**The request**. Please turn the lines below into a numbered list, leaving out any blank lines.

**Data shown**.
════

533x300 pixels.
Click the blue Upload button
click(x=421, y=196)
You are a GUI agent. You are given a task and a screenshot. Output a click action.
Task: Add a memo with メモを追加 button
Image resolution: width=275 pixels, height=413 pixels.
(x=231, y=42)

════

**Solution to the problem**.
1. 533x300 pixels.
2. Click the blue Upload button
3. click(x=421, y=196)
4. You are a GUI agent. You are given a task and a screenshot. Output a click action.
5. Task: Add a memo with メモを追加 button
6. Image resolution: width=275 pixels, height=413 pixels.
7. (x=231, y=42)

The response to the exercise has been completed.